Don't you just love when coaches use that euphemism? They could just as easily say, "We're gonna' get clobbered this year because we lost our star quarterback and every other starting player on the team." I prefer the hope and humility that come with the phrase "rebuilding year."
That's how I feel right now about my body. My cancer is in remission, but it's going to take some time to get back into shape. In spite of my grand efforts to stay fit, I've lost muscle tone. And, as you know, I'm underweight. My body mass index (BMI) of 16.8 puts me into the same category as an anorexic. But, so far, gaining weight has proven challenging. (Who said you can't be too rich or too thin?)
Most troubling is the continuing "slack skin" under my arms, on my back and upper legs. Every month, my crepe paper skin becomes more crinkly and grotesque. Ever since I found out that it's not a T-cell lymphoma, I've been in search of an explanation and a solution, but I've found none.
In September, I saw Dr. Sasaki, a plastic surgeon who makes the beautiful people of Pasadena even more beautiful. He recommended a non-invasive process called Thermage.
Today I met with my Pasadena dermotologist to see if she had any further explanations or recommendations. She saw me in August, but practically gasped when she saw my current condition, which she describes as "dramatic." Unfortunately, she, like Dr. Chang, had no explanation or solution. Her physician's assistant, who used to work with Dr. Sasaki, said that I was way past the point when Thermage could be effective. (The good news is that I just saved $10,000. The bad news is that I have no other treatment options.)
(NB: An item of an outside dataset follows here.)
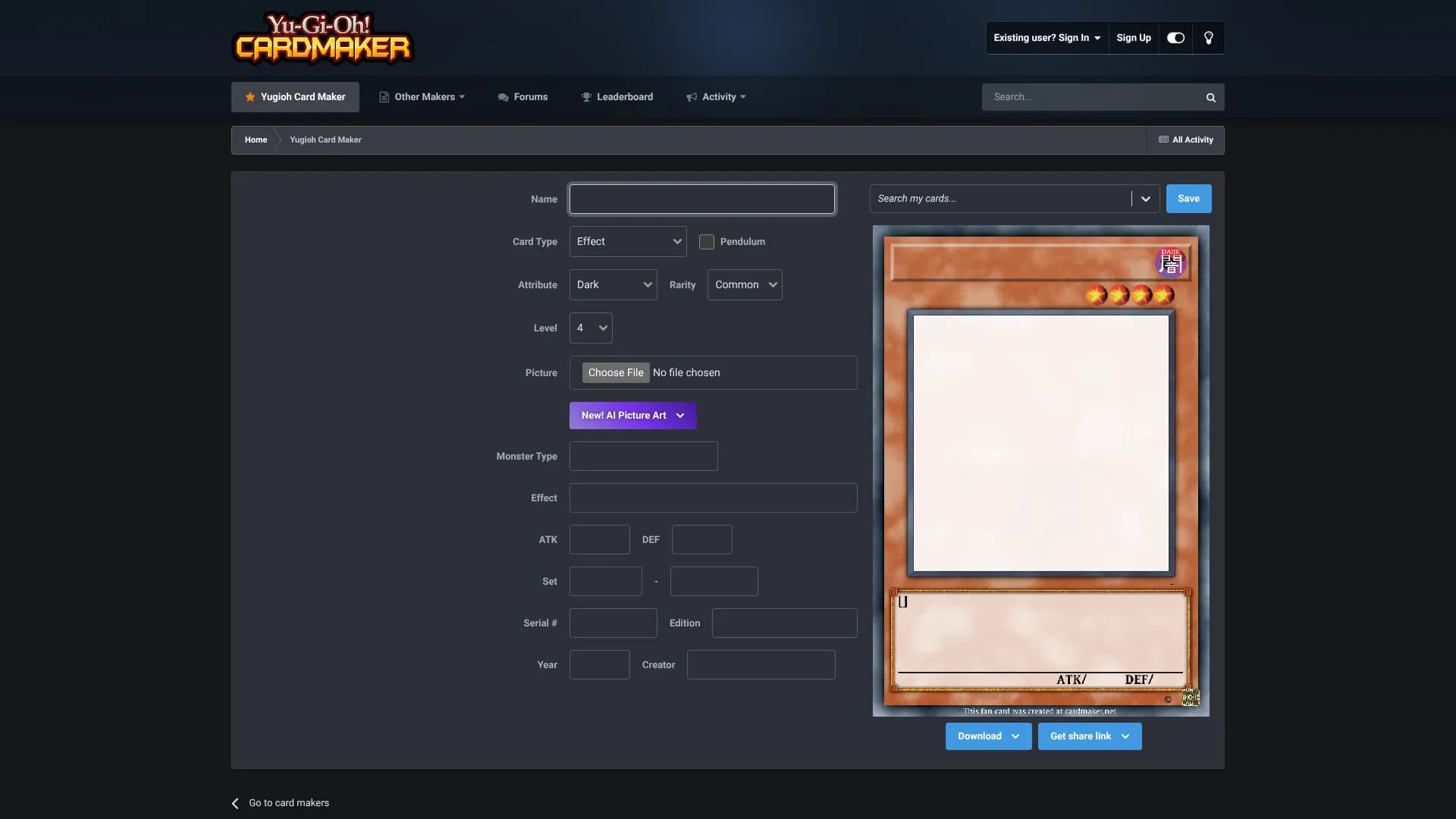
Task: Open the Attribute dropdown showing Dark
Action: pos(613,284)
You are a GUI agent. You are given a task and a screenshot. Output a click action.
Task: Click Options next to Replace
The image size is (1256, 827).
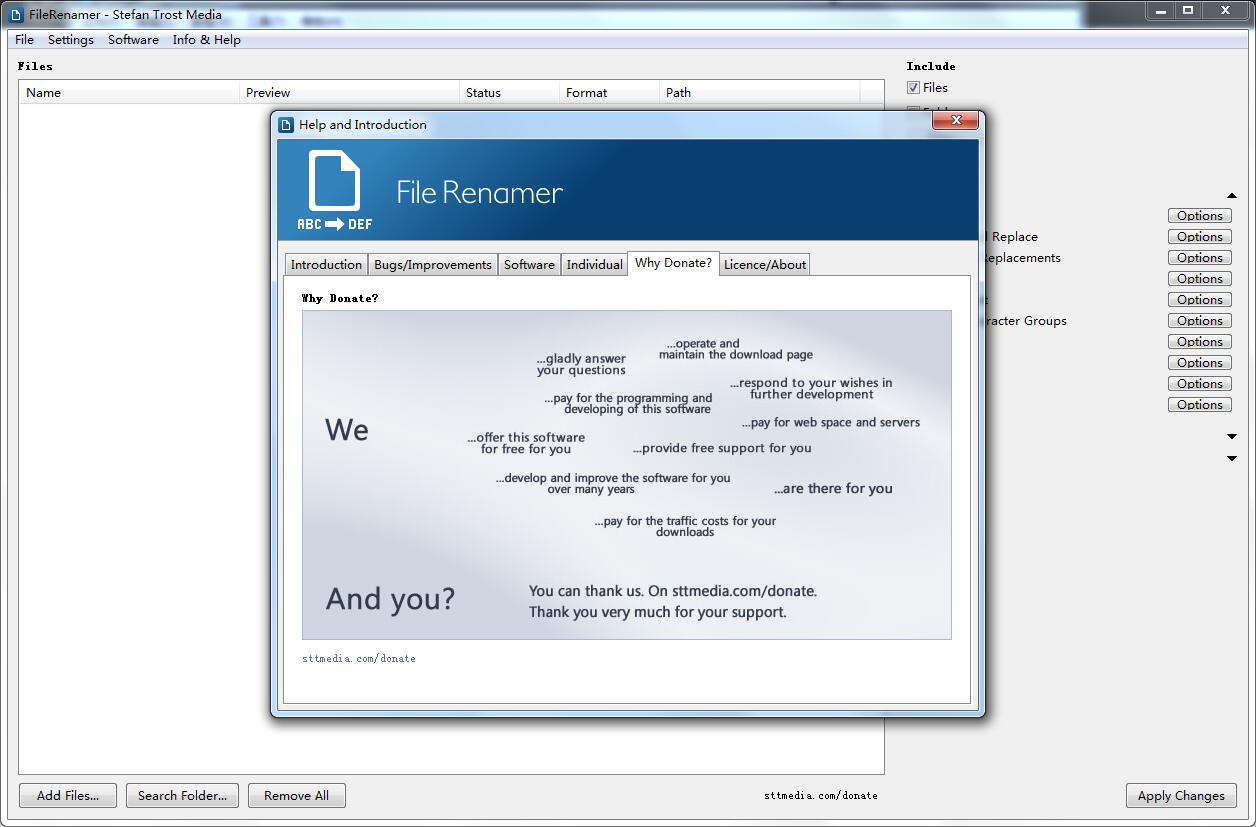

I agreed to let my doctor play "show and tell" with me by participating in the Dermatology Grand Rounds at the USC Keck School of Medicine in March. Local dermatologists bring in their "special diagnostic or therapeutic challenges" during the rounds. A panel of residents and full-time faculty members will examine our baffling conditions. Then the doctors will meet for "a didactic lecture and case discussions." It's the medical world's answer to "What's My Line?"
Other than the humiliation of participating in what could be a "dermatology freak show" and exposing the most hated parts of my body to a group of stranger doctors, I have nothing to lose. After all, it's a rebuilding year.